Other factors that increased risk
- The procedures provided to ground and flight crews by Malaysia AirlinesBerhad and the towbarlesstractor operator did not provide clear guidance or instruction on coordinating activities related to pushback and, in the case of the tractor operator, were informally replaced by local procedures. [Safety Issue]
Safety issues and actions
The safety issue identified during this investigation are listed in the Findings and Safety issues and actions sections of this report. The ATSB expects that all safety issues identified by the investigation should be addressed by the relevant organisation(s). In addressing those issues, the ATSB prefers to encourage relevant organisation(s) to proactively initiate safety action, rather than to issue formal safety recommendations or safety advisory notices.
All of the directly involved parties were provided with a draft report and invited to provide submissions. As part of that process, each organisation was asked to communicate what safety actions, if any, they had carried out or were planning to carry out in relation to each safety issue relevant to their organisation.

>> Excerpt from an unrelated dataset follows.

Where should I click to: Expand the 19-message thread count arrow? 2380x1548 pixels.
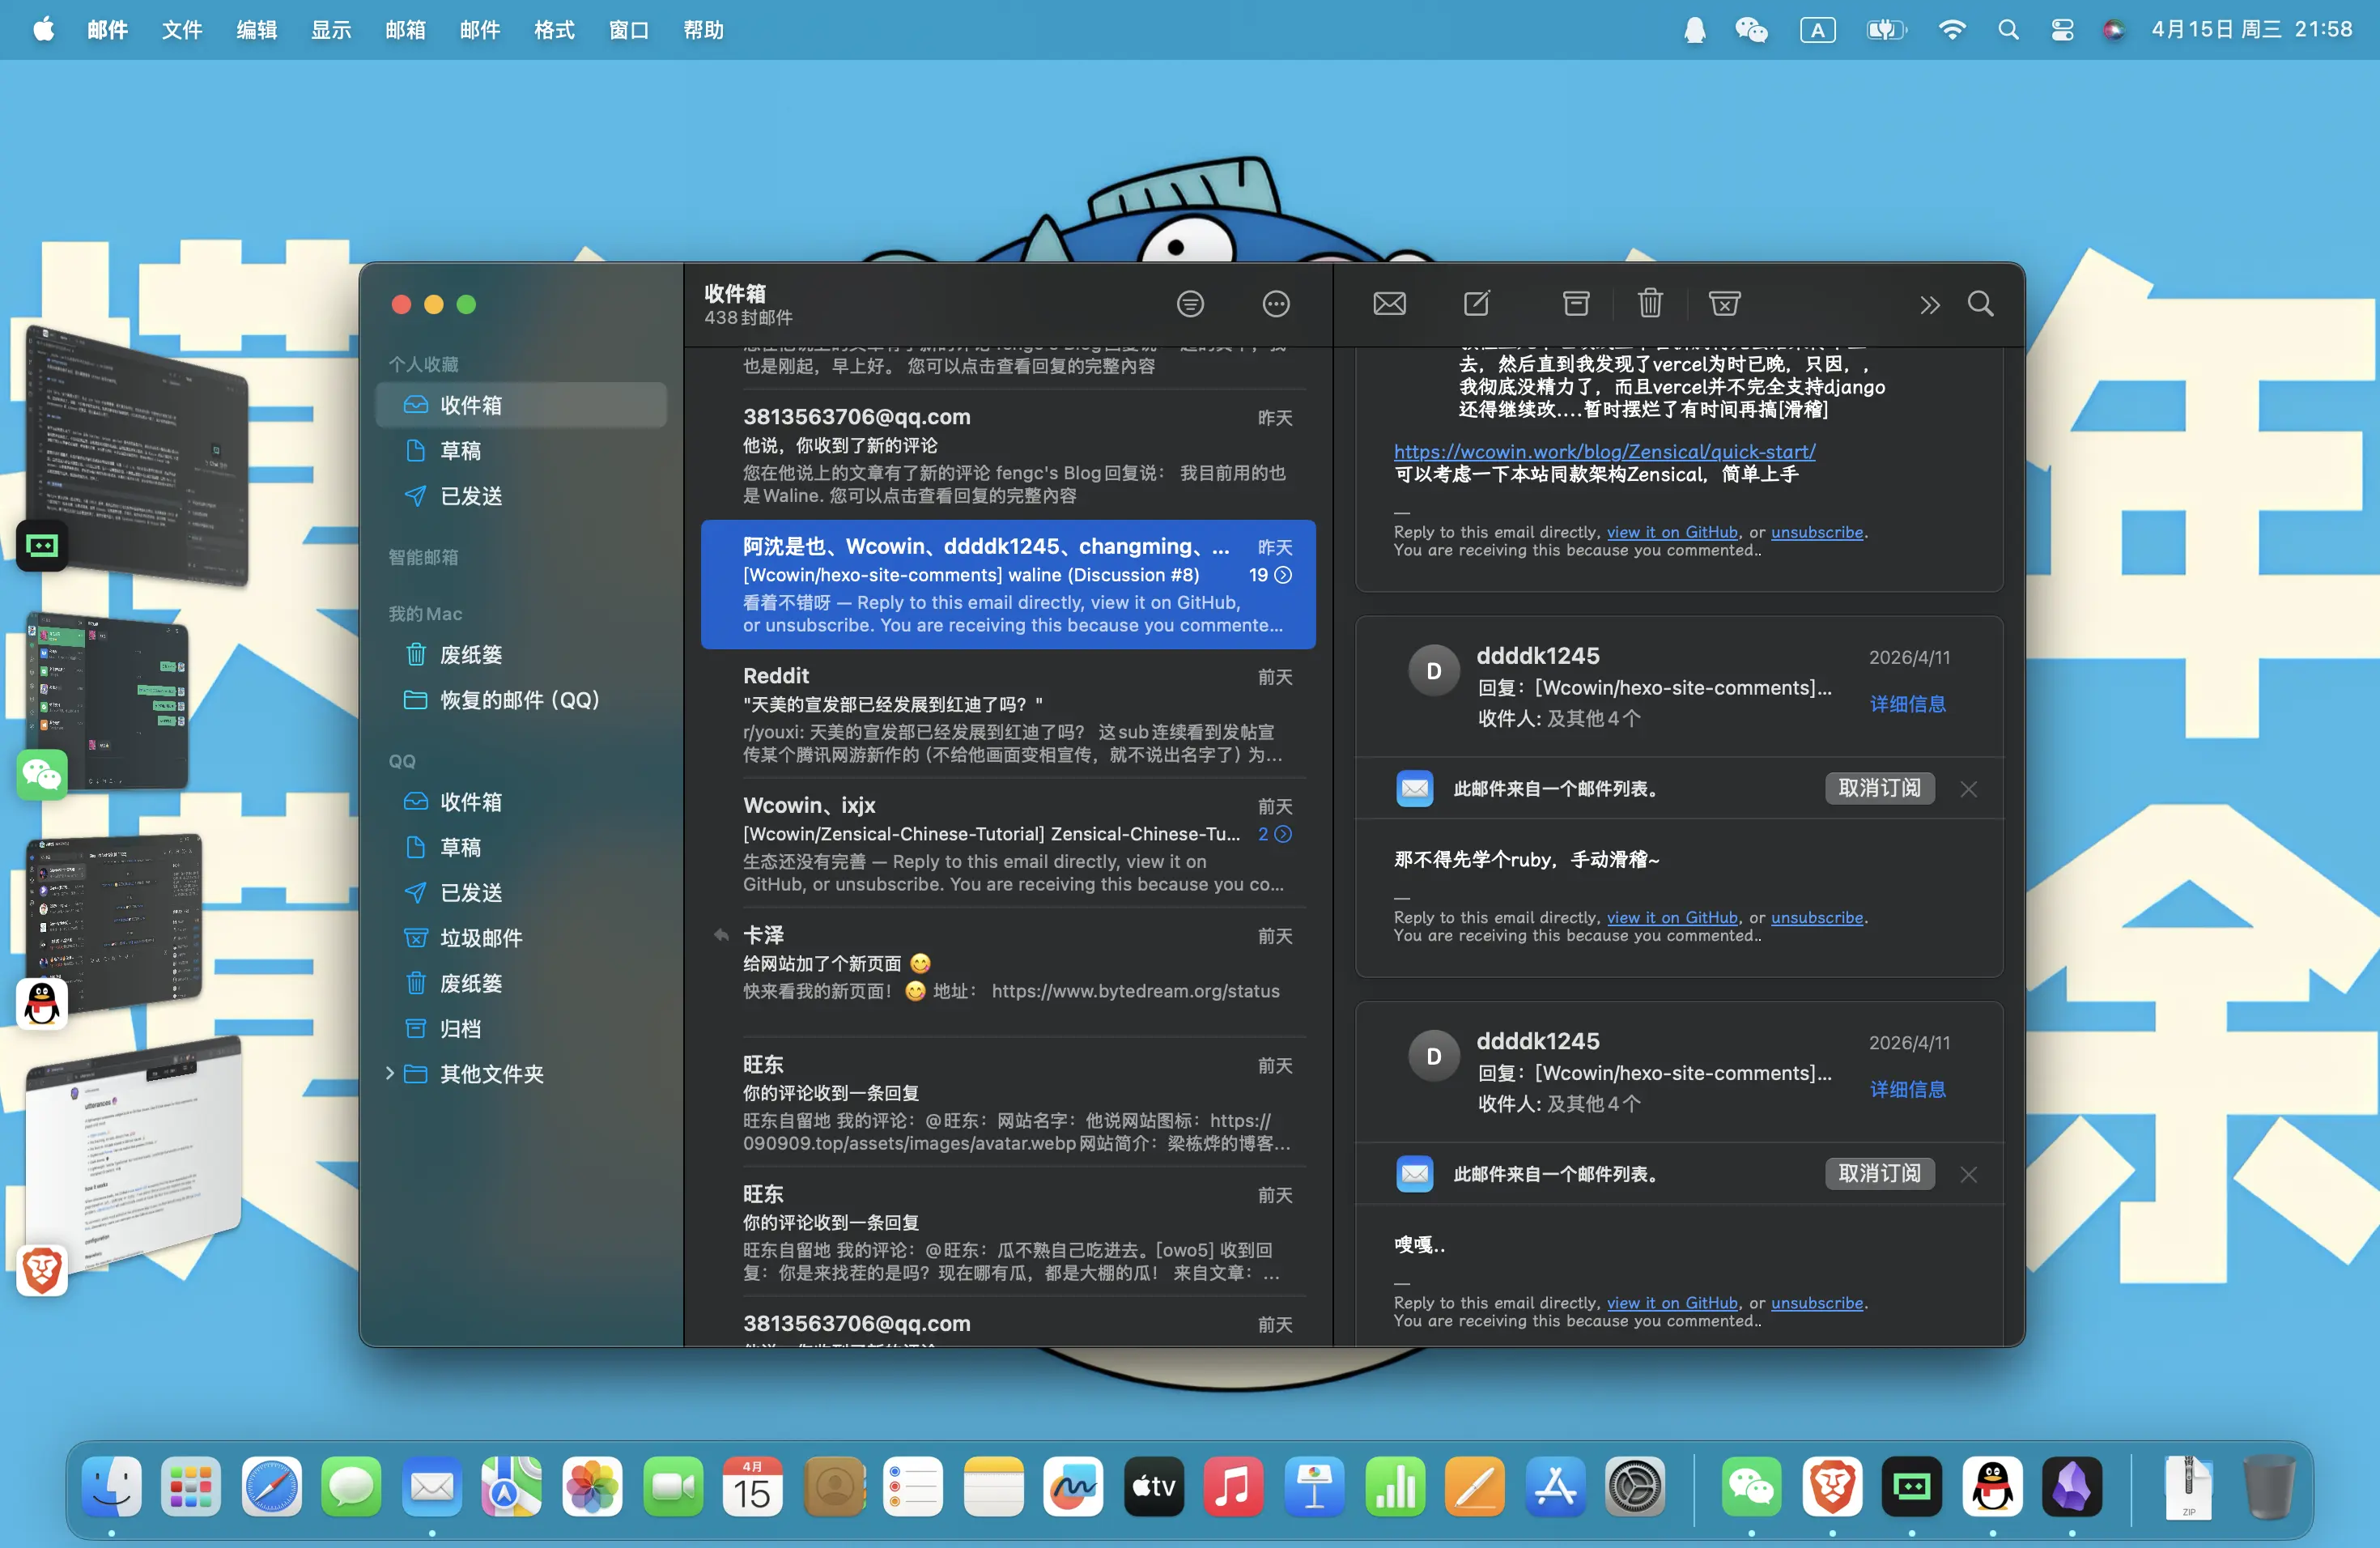click(1283, 575)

The initial public version of these safety issues and actions are repeated separately on the ATSB website to facilitate monitoring by interested parties. Where relevant the safety issues and actions will be updated on the ATSB website as information comes to hand.
Coordination of activities related to pushback
The procedures provided to ground and flight crews by Malaysia Airlines Berhad and the towbarless tractor operator did not provide clear guidance or instruction on coordinating activities related to pushback and, in the case of the tractor operator, were informally replaced by local procedures.